● Saved data entries:
◆ ◆ ◆

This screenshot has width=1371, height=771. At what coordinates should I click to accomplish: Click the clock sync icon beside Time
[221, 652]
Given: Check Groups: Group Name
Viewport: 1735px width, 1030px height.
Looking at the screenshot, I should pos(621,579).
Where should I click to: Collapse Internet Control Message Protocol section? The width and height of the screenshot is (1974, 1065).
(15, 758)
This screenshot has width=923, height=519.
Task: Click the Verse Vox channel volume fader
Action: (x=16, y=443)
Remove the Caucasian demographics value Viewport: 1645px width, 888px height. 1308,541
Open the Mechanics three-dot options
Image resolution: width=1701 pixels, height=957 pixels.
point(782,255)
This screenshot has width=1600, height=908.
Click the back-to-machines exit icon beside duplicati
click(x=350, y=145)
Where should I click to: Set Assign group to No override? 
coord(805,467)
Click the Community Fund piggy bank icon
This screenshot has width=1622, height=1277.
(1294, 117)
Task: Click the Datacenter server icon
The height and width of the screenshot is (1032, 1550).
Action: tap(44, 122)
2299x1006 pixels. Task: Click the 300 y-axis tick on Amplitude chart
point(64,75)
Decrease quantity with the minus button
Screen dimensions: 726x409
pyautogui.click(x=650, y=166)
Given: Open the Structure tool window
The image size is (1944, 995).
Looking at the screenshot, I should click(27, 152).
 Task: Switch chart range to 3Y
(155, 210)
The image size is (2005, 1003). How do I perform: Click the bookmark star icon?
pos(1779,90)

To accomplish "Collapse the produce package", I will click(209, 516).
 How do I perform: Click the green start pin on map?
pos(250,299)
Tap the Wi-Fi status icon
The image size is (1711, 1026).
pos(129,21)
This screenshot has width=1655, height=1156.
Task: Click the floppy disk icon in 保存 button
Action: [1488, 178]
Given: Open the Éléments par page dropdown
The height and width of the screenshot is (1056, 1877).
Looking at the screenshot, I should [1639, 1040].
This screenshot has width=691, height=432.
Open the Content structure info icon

◆ ◆ ◆

Where a line in the records above contains the word "Given", copy that line.

Given: Check Groups: Group Name
Given: Open the Structure tool window
Given: Open the Éléments par page dropdown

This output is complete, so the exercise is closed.